On Oct. 23, 2015, the Coalition for Migrant Workers’ Rights Canada (CMWRC) set their MoVE campaign in motion. The 100-day MoVE campaign stands for the Mobility, Voice and Equality of migrant workers across Canada.
The CMWRC was formed over the course of the last year when groups of migrant workers from Alberta, British Columbia, Ontario, Prince Edward Island, and Quebec came together for a single cause: Migrant workers’ rights. The MoVE campaign targets Prime Minister Justin Trudeau, and the Liberal government, to commit to their campaign promises of making family reunification easier and to end tied work permits. More specifically, the CMWRC’s end goal is to provide workers with the mobility to get away from exploitative employers, to provide workers with open rather than tied work permits, to remove the four-year limit on permits, and to give migrant workers permanent resident status upon arrival to Canada.
Migrant workers include those in the Temporary Foreign Worker Program (TFWP), the Live-In Caregiver Program (LCP), and the Seasonal Agricultural Workers Program (SAWP). Their work permits restrict them to employers indicated on their permit. As a result of existing policies, migrant workers are extremely common targets of discrimination, harassment, abuse, low salaries, degraded working conditions. In the past, migrant workers have been exploited as a result of their vulnerable immigrant status —which puts them at great risk of deportation should they displease their employers—and because they are restricted to working for the employer indicated on their permit. Migrant workers are allowed to change designated employers, with permission from various individuals within the existing migrant worker bureaucracy, only after an extremely lengthy and arduous process, which involves effort on the part of the employer-to-be, a lot of paperwork, and a lot of time.
Very few employers, if any, are willing to put in that much effort to hire someone when they can hire a Canadian citizen with next to no trouble. In short, the only options available to migrant workers are to either acquiesce to an exploitative employer, or to search for other work and risk deportation.

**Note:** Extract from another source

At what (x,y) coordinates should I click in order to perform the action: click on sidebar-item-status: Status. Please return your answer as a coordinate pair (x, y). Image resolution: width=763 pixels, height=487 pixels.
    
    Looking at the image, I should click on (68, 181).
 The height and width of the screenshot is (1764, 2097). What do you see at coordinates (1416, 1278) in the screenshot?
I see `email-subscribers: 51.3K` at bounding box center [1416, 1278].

In an Oct. 28, 2015 article for Rank and File, Jane Ordinario, from Migrante-BC—an organization comprised of Filipino immigrants—compared the existing migrant worker system to modern-day slavery. She explained that workers are fearful of challenging their employers.
According to Nandita Sharma, a sociology professor at the University of Hawai’i at Maui, In certain cases, migrant workers are put under very strict rules such as curfews, gender separation, and are discouraged of getting involved in any groups or associations.
By providing migrant workers with mobility and a permanent resident status, they will have access to equal rights, benefits, and will not be treated as second class citizens. In an Oct. 28, 2015 article for CBC News, Craig Walsh, from the United Food and Commercial Workers Union—also part of the coalition—noted that it is only fair that these workers get the same rights as any other person in Canada, especially considering the fact that they are also paying taxes and employment insurance.
“If they’re coming and they’re paying taxes and they’re paying EI, I think they should get the same rights as everyone else who works here,” said Walsh in an interview with CBC News.